#### EXERCISE INPUTS

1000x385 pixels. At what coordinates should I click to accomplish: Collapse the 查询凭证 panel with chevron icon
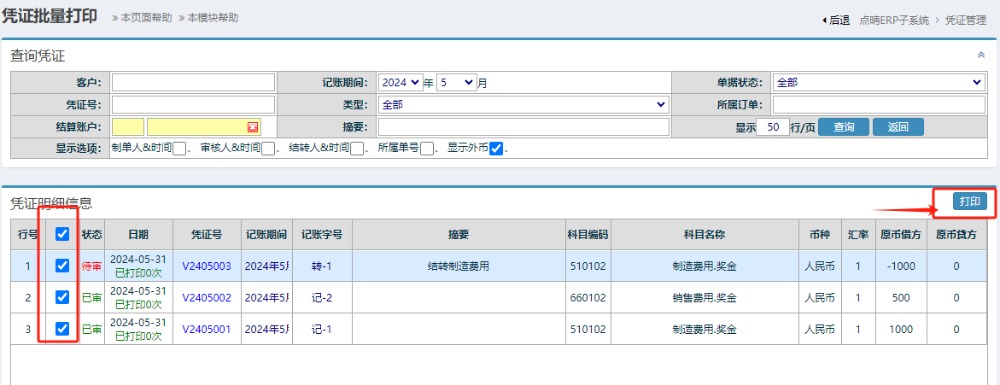981,55
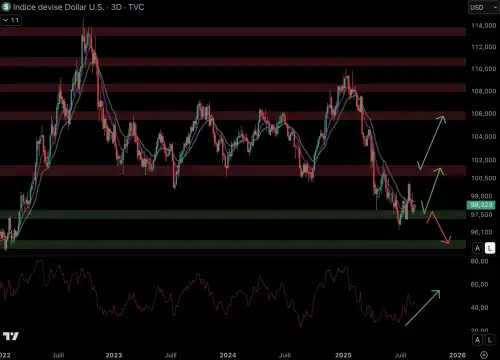Click the 98,323 current price label
Screen dimensions: 500x360
(x=481, y=205)
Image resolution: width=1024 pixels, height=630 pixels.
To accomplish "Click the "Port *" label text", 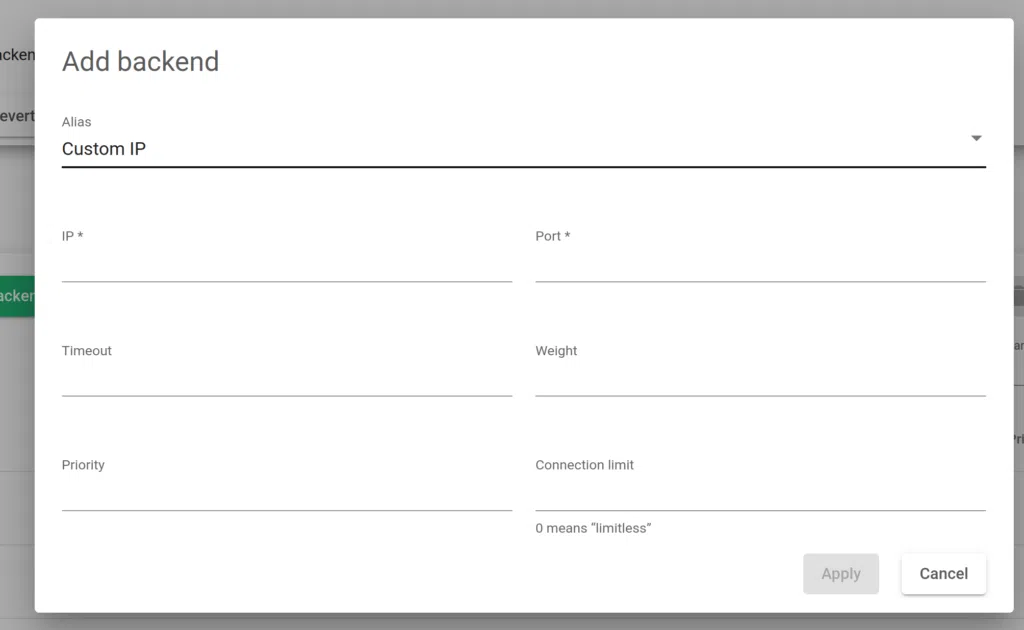I will 552,236.
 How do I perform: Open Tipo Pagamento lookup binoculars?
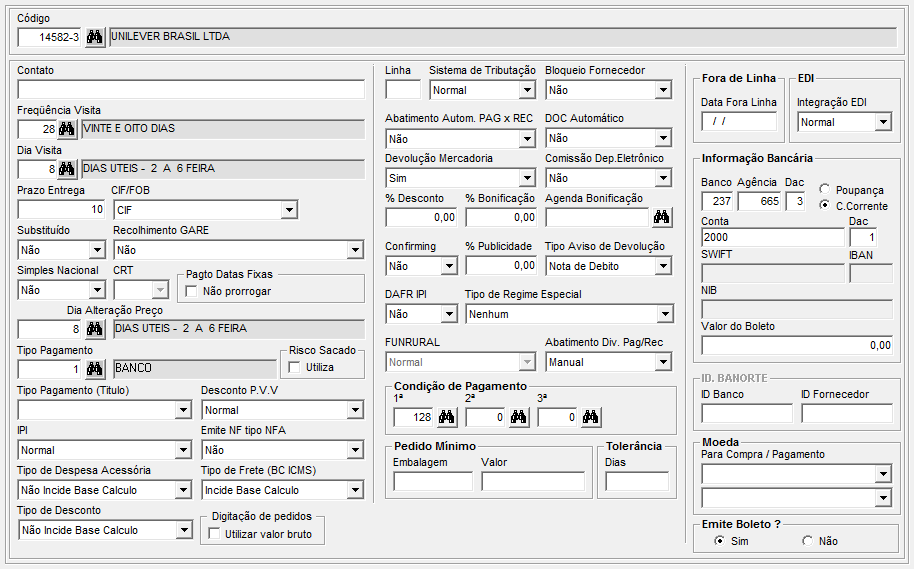click(95, 369)
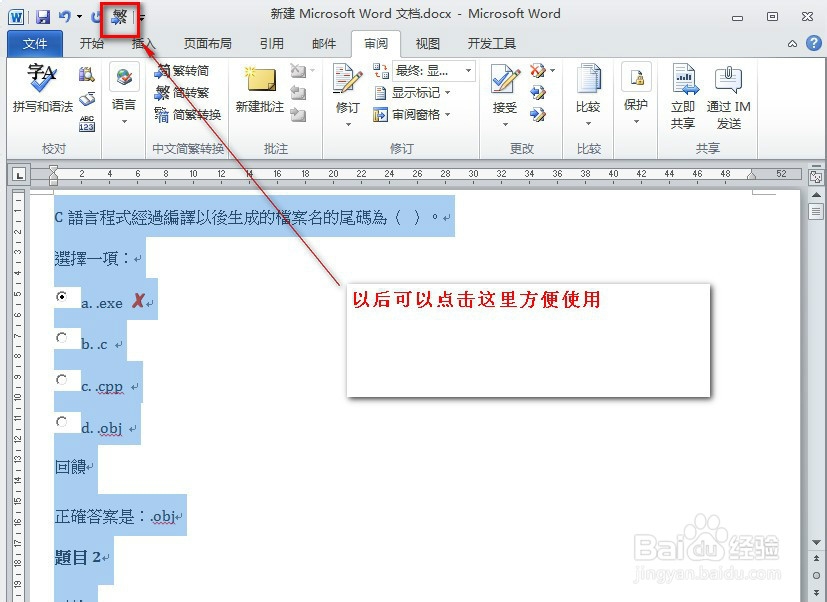Open the 文件 File menu

tap(35, 43)
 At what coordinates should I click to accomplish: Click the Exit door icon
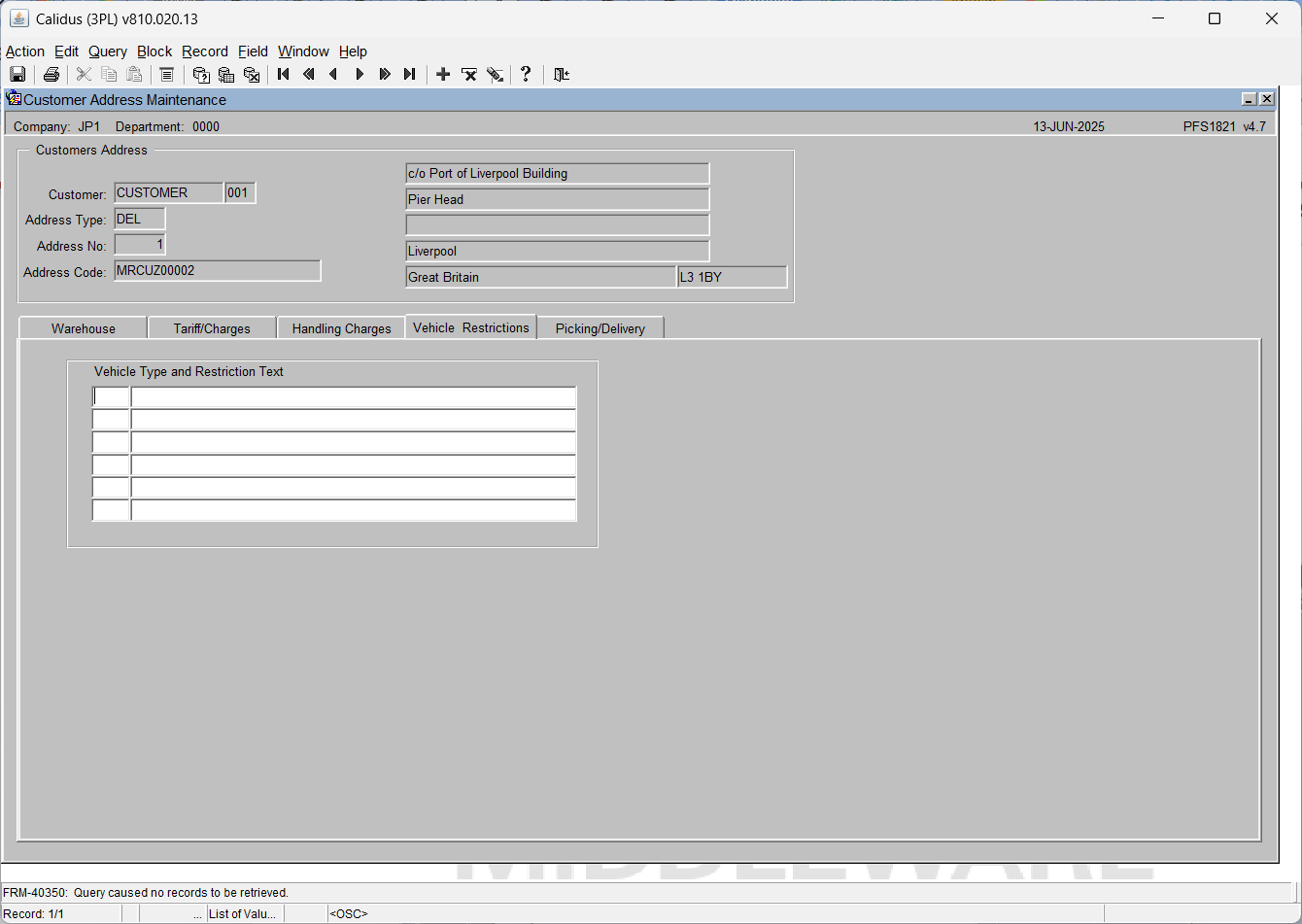562,75
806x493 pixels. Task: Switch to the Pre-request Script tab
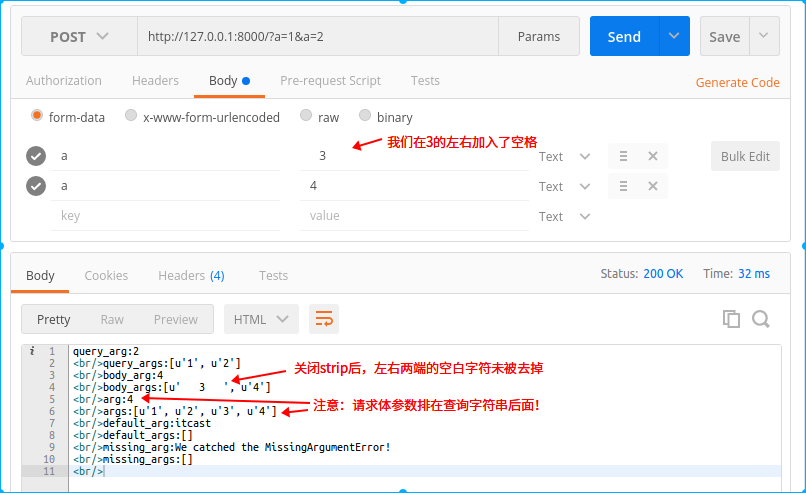(x=330, y=81)
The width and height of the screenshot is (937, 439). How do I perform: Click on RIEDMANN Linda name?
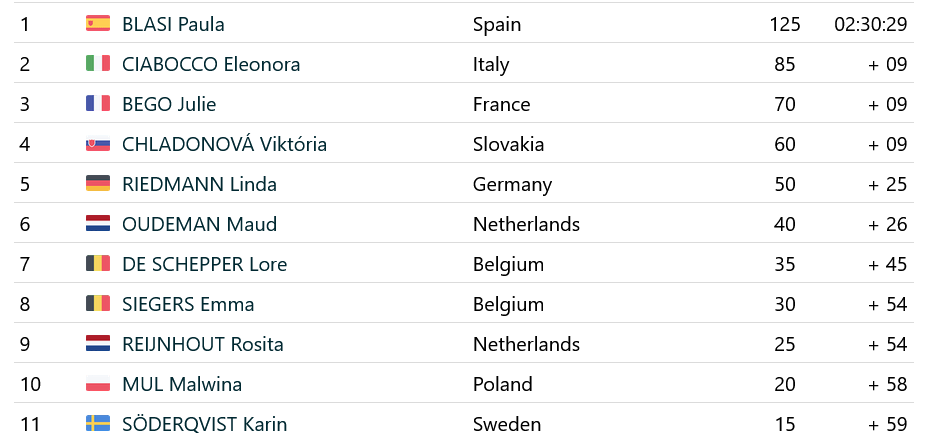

########

WHAT YOU WILL DO:
Wherever the string "width" appears in the data above, copy the line it sits in.

RESPONSE AREA:
Image resolution: width=1024 pixels, height=630 pixels.
The width and height of the screenshot is (937, 439). How do I perform: Click on RIEDMANN Linda name?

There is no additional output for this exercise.